→ **SOURCE**
- - - - - - -

Vu la procédure suivante :
Procédure contentieuse antérieure :
Mme C... a demandé au tribunal administratif de Bordeaux d'annuler l'arrêté du 16 juillet 2021 par lequel la préfète de la Gironde a refusé de lui délivrer un titre de séjour.
Par un jugement n°2106602 du 14 juin 2022, le tribunal administratif de Bordeaux a rejeté cette demande.
Procédure devant la cour :
Par une requête enregistrée le 28 octobre 2022, Mme B..., représentée par Me Maraud, demande à la cour :
1°) d'annuler ce jugement du tribunal administratif de Bordeaux du 14 juin 2022 ;
2°) d'annuler l'arrêté du 16 juillet 2021 par lequel la préfète de la Gironde a refusé de lui délivrer un titre de séjour ;
3°) d'enjoindre à la préfète de la Gironde de lui délivrer un titre de séjour dans un délai d'un mois à compter de la notification du jugement à intervenir, sous astreinte de 80 euros par jour de retard ou, à défaut, de procéder au réexamen de sa situation dans les mêmes conditions de délai et d'astreinte ;
4°) de mettre à la charge de l'Etat une somme de 1 000 euros à verser à Me Maraud en application de l'article 37 de la loi du 10 juillet 1991.

- - - - - - -

→ **EXTRAIT DES DONNÉES**
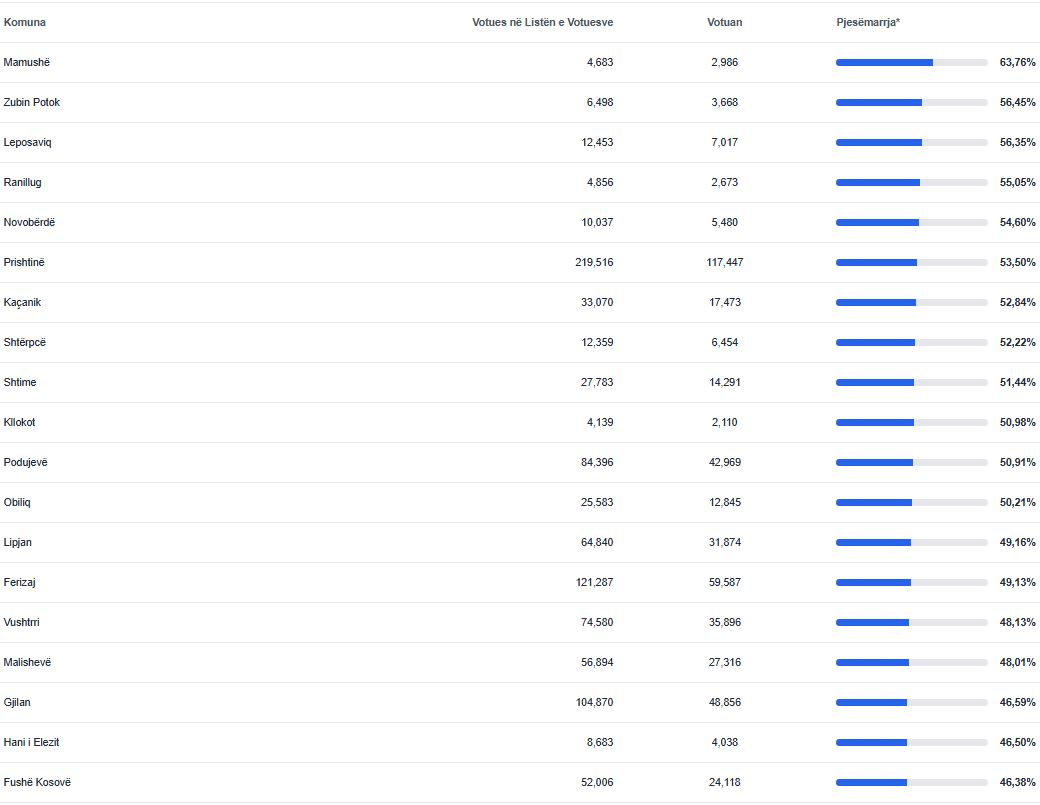Sort by Votues në Listën e Votuesve header
This screenshot has height=805, width=1040.
(542, 22)
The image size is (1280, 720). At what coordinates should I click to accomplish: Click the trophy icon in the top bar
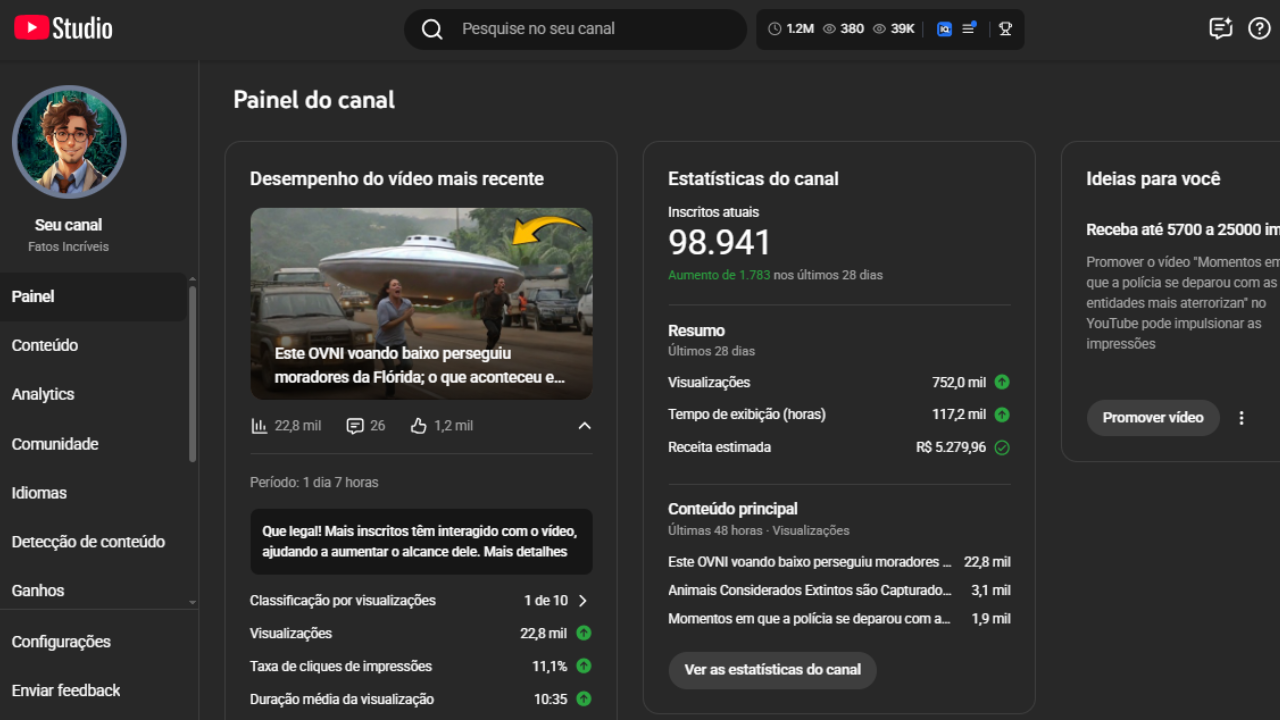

- - - - - - -

→ **CONSIGNES**
**1)** Selon la source, quel montant d'astreinte par jour de retard est demandé à l'encontre de la préfète de la Gironde ?
**2)** D'après la source, expliquez en une à trois phrases sur quel fondement une somme de 1 000 euros devrait être versée à Me Maraud.
**3)** Restituez le passage de la source qui commence aux mots « Vu la procédure » et s'arrête après « titre de séjour. ».

→ **CORRIGÉS**
**1)** 80 euros par jour de retard.

**2)** La somme de 1 000 euros serait mise à la charge de l'État et versée à Me Maraud en application de l'article 37 de la loi du 10 juillet 1991. Me Maraud représente Mme B... dans la procédure devant la cour.

**3)**
Vu la procédure suivante :
Procédure contentieuse antérieure :
Mme C... a demandé au tribunal administratif de Bordeaux d'annuler l'arrêté du 16 juillet 2021 par lequel la préfète de la Gironde a refusé de lui délivrer un titre de séjour.